Over half-a-million jobs lost in April
Australia's unemployment rate jumped to a seasonally-adjusted 6.2 per cent in April after the economy lost a record 594,300 jobs during the month following coronavirus-related lockdowns.
The rise in the unemployment rate - from 5.2 per cent in March - reflects the full monthly impact of strict social distancing measures imposed in late-March which led to widespread business closures.
There was a decrease of 220,500 jobs in full-time work and 373,800 people in part-time employment, figures from the Australian Bureau of Statistics showed on Thursday.
While a record rise, the spike in the jobless rate was lower than expected.
Economists, on average, had forecast the unemployment rate to jump to 8.2 per cent with around 575,000 jobs lost in the month.
The lower rate was likely explained by a significant drop in the participation rate - or the percentage of people looking for work, which fell by 2.4 percentage points to 63.5 per cent, reflecting the weak job market conditions.
This was underlined by the underemployment rate - or the rate of people looking for more working hours - jumping 4.9 percentage points to 13.7 per cent and the under-utilisation rate also spiking 5.9 percentage points to 19.9 per cent.

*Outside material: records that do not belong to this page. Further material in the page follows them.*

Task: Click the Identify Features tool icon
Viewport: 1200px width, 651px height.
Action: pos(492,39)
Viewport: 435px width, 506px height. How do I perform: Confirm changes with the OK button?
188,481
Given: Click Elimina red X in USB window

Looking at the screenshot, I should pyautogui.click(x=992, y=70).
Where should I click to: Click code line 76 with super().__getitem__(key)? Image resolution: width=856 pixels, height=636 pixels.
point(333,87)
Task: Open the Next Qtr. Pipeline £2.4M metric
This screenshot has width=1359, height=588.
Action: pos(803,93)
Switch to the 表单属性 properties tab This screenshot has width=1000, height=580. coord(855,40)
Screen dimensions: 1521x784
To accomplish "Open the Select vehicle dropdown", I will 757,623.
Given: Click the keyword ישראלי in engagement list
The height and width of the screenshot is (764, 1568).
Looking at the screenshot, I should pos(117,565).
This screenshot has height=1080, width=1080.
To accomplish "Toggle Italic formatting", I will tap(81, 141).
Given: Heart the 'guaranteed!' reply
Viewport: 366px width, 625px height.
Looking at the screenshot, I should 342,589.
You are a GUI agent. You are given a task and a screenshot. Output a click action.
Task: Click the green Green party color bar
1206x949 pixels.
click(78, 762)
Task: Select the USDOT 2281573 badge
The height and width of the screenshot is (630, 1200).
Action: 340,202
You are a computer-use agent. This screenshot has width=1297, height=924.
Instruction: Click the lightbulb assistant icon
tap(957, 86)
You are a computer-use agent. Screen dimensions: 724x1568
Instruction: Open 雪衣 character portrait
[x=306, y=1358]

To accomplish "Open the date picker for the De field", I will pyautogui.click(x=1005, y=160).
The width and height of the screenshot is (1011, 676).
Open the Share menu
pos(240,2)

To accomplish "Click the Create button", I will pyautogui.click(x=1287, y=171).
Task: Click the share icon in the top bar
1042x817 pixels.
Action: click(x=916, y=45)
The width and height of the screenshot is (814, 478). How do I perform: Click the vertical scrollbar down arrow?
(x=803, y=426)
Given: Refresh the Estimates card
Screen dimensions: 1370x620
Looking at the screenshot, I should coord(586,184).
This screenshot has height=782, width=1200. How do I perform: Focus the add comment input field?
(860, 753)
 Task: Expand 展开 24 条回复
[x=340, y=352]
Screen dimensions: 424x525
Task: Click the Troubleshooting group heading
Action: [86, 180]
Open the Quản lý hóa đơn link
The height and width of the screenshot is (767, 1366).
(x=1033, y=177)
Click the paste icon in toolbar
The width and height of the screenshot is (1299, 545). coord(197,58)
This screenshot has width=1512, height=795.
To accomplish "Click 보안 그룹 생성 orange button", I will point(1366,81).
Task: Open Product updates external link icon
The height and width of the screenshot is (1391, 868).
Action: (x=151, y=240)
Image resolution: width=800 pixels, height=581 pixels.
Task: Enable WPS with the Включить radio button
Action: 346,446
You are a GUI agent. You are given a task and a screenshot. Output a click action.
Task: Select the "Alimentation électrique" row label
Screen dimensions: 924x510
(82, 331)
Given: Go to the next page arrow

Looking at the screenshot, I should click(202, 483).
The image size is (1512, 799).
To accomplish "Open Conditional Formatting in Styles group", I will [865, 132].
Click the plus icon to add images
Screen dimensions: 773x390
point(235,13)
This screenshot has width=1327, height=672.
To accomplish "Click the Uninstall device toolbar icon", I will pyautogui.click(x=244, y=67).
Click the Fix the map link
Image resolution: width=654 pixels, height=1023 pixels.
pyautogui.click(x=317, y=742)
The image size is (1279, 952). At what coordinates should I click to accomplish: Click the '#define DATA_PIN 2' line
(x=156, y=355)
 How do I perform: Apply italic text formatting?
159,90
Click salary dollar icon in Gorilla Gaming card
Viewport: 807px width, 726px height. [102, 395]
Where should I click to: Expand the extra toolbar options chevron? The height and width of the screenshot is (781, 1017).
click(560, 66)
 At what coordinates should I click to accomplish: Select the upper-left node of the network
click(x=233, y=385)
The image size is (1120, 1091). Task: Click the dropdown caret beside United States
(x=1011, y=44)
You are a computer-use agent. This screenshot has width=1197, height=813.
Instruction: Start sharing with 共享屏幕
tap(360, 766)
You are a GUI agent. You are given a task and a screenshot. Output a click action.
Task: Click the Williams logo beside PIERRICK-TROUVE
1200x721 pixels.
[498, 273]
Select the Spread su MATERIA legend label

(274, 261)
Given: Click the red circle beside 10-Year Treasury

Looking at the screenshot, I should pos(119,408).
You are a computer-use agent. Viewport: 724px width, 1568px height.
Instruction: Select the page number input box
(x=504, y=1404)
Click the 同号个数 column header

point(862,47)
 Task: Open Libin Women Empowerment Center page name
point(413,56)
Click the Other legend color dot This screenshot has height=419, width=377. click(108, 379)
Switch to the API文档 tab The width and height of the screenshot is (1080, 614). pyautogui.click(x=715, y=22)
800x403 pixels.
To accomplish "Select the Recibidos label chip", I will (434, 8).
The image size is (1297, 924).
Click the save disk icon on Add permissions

BIS OE chief economist Sarah Hunter said the dislocation in the labour market has been spread across employment, total hours worked, the unemployment rate and the participation rates.
"The fall in hours is the best indicator for the overall impact on labour supply and output," she said.
That measure makes for dismal reading.
ABS data showed hours worked in April, in seasonally adjusted terms, were down 9.2 per cent from the previous month - double the decrease in employed people.
But the impact was also likely capped partly due to the government's $130 billion JobKeeper wage subsidy program under which businesses keep workers on their books during the crisis with a fortnightly payment of $1500.
The ABS estimated that a combined 2.7 million people were affected by either job loss or having their hours reduced for economic reasons between March and April.
The biggest rise in unemployment was in Tasmania, where the jobless rate rose to 6.2 per cent - in line with the national rate - from 4.9 per cent.
Queensland hit 6.8 per cent, from 5.7 per cent, while New South Wales rose to 6.0 per cent, from 4.9 per cent.
Victoria's jobless rate also rose to 6 per cent from 5.2 per cent, South Australia hit 7.2 per cent from 6.3 per cent, Western Australia 6 per cent from 5.4 per cent, Northern Territory 6 per cent from 5.5 per cent, while the Australian Capital Territory rose to 4.2 per cent from 3.2 per cent.
South Australia now has the highest unemployment rate in the country, with Queensland not far behind, while the ACT has the lowest.
Economists, like policymakers, believe the worst is yet to come
The Reserve Bank last week forecast Australia's gross domestic product could shrink by 10 per cent in the first half of 2020, with unemployment hitting 10 per cent by June and staying elevated through 2021.
Economic numbers would get worse before getting better, Treasurer Josh Frydenberg said on Thursday after the ABS data was released.
"We take little comfort in the fairly modest move higher in today's unemployment rate. The details of the April labour force survey paint a far more sobering picture," RBC Capital Markets strategist Su-Lin Ong said in a note.
"The degree of job shedding, likely tepid recovery in growth amid numerous headwinds, and ongoing uncertainty around COVID-19 and the exit strategy will likely keep the labour market weak well into 2021."
The Australian dollar initially rose immediately after the ABS data was released at 1130 AEST, but soon erased the gains.
At 1500 AEST, it was at 64.29 US cents, down from Wednesday's close of 64.79 US cents.